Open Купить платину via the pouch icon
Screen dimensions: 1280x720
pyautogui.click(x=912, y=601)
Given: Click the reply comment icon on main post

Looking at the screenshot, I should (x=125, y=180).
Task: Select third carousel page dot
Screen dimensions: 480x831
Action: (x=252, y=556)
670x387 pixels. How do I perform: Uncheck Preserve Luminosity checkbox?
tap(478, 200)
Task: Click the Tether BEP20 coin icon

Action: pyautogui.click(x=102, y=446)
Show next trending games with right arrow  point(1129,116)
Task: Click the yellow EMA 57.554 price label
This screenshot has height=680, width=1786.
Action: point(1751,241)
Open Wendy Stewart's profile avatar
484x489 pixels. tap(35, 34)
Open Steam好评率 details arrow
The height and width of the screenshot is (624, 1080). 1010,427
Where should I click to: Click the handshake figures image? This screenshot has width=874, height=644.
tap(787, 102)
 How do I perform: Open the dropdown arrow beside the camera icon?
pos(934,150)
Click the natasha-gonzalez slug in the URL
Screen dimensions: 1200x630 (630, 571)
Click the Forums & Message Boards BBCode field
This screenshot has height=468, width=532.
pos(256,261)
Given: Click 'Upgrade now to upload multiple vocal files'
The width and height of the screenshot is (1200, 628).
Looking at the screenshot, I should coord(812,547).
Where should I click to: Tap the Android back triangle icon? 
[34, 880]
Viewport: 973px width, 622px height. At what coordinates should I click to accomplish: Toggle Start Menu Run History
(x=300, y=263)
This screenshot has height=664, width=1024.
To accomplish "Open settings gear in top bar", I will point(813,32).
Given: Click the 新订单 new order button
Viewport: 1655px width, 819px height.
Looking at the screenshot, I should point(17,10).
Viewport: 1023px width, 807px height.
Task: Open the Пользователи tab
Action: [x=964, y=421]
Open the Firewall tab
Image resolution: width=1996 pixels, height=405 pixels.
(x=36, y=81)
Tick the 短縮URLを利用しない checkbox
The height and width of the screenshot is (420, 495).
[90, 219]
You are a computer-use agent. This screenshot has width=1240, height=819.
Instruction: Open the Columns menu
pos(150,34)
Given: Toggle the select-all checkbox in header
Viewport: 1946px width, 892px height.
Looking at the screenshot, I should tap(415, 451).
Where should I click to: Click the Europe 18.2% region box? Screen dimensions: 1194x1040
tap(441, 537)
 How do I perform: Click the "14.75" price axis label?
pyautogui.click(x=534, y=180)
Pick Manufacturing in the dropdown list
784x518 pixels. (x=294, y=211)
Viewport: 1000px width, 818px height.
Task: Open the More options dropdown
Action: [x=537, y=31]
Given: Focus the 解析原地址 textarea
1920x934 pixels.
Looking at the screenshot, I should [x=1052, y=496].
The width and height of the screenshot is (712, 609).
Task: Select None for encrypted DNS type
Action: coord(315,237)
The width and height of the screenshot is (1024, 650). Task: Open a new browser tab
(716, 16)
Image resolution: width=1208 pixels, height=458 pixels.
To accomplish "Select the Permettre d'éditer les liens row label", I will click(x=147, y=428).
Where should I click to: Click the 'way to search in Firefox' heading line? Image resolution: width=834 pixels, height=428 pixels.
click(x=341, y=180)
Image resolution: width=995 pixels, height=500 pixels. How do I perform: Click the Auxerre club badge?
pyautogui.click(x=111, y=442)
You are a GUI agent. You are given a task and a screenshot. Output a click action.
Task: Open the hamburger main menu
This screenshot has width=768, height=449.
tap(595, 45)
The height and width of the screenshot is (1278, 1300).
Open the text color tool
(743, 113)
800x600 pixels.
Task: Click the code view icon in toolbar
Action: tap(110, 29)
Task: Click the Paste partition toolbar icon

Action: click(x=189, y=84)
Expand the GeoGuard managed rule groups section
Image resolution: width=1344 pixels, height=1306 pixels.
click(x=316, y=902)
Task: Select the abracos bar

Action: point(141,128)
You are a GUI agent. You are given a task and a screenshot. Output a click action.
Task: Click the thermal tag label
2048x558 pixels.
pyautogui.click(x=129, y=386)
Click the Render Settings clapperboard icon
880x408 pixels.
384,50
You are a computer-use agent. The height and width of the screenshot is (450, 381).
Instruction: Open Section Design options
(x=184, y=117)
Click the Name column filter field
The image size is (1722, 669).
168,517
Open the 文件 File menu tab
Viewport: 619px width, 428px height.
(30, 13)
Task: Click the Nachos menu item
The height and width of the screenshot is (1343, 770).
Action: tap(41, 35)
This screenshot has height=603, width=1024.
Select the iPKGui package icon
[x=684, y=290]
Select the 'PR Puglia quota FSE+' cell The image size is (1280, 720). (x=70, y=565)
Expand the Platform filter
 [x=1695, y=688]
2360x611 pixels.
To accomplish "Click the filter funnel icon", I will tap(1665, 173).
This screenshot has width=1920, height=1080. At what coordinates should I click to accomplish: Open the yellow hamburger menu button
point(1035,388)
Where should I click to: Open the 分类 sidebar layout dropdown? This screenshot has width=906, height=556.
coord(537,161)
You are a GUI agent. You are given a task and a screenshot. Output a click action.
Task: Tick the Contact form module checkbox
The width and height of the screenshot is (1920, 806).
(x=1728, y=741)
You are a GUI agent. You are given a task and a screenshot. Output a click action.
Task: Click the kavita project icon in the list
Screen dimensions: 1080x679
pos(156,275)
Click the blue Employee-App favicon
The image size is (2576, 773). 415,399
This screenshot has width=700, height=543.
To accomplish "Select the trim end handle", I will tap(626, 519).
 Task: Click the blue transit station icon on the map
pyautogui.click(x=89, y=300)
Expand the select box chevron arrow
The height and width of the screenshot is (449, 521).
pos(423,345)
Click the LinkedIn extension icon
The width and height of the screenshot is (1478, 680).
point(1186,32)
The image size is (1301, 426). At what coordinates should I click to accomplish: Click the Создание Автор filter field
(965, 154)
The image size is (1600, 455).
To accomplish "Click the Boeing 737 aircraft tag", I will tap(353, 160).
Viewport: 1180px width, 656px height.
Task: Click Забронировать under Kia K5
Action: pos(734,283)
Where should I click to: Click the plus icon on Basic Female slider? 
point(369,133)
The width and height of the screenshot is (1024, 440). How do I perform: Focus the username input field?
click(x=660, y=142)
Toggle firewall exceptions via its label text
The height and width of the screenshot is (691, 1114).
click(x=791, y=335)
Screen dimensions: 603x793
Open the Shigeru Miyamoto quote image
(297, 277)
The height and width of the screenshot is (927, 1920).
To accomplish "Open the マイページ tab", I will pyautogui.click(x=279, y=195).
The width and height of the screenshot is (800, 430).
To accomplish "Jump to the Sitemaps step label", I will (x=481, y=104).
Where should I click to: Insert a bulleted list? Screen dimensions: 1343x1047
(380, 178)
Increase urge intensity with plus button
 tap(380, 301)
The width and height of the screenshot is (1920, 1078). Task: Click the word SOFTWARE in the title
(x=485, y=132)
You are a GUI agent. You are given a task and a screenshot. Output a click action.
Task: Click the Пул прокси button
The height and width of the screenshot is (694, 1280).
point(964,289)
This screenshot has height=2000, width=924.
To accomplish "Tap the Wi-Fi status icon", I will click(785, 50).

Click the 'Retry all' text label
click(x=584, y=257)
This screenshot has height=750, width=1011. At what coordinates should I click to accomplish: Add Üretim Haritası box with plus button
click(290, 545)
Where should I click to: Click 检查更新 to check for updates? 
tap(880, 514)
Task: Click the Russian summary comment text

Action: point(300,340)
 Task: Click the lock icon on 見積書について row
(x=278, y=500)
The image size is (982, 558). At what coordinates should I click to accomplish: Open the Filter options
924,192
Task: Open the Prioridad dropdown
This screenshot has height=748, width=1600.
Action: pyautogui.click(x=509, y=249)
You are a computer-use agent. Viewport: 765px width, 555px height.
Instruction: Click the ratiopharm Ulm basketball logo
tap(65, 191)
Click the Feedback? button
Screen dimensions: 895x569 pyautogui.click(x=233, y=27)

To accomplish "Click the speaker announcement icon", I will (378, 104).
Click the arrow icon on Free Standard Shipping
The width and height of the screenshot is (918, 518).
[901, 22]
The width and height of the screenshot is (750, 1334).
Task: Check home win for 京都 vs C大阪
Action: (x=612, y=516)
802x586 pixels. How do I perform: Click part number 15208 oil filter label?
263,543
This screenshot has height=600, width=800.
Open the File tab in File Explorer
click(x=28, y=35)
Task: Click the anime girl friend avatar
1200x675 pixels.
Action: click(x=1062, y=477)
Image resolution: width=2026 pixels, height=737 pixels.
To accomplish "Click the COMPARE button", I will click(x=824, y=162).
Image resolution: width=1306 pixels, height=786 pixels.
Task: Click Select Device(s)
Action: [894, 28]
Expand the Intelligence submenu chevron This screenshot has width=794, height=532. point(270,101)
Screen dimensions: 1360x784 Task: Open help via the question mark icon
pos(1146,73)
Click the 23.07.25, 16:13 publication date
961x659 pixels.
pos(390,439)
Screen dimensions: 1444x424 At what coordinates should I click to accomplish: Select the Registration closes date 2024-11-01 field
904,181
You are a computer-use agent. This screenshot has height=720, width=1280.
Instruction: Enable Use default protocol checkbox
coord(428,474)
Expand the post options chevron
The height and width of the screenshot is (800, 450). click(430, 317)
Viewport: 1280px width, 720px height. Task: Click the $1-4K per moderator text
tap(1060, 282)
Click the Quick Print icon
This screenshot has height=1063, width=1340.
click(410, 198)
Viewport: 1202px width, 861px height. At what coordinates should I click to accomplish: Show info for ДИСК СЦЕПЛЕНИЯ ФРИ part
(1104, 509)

▬▬▬▬▬▬▬▬▬▬

» **About this exercise**
For this task, write out exactly the lines of the entries above, starting at the line with "Click the Render Settings clapperboard icon" and ending at the line with "Select the 'PR", both included, and no others.

» **Result for this task**
Click the Render Settings clapperboard icon
880x408 pixels.
384,50
You are a computer-use agent. The height and width of the screenshot is (450, 381).
Instruction: Open Section Design options
(x=184, y=117)
Click the Name column filter field
The image size is (1722, 669).
168,517
Open the 文件 File menu tab
Viewport: 619px width, 428px height.
(30, 13)
Task: Click the Nachos menu item
The height and width of the screenshot is (1343, 770).
Action: tap(41, 35)
This screenshot has height=603, width=1024.
Select the iPKGui package icon
[x=684, y=290]
Select the 'PR Puglia quota FSE+' cell The image size is (1280, 720). (x=70, y=565)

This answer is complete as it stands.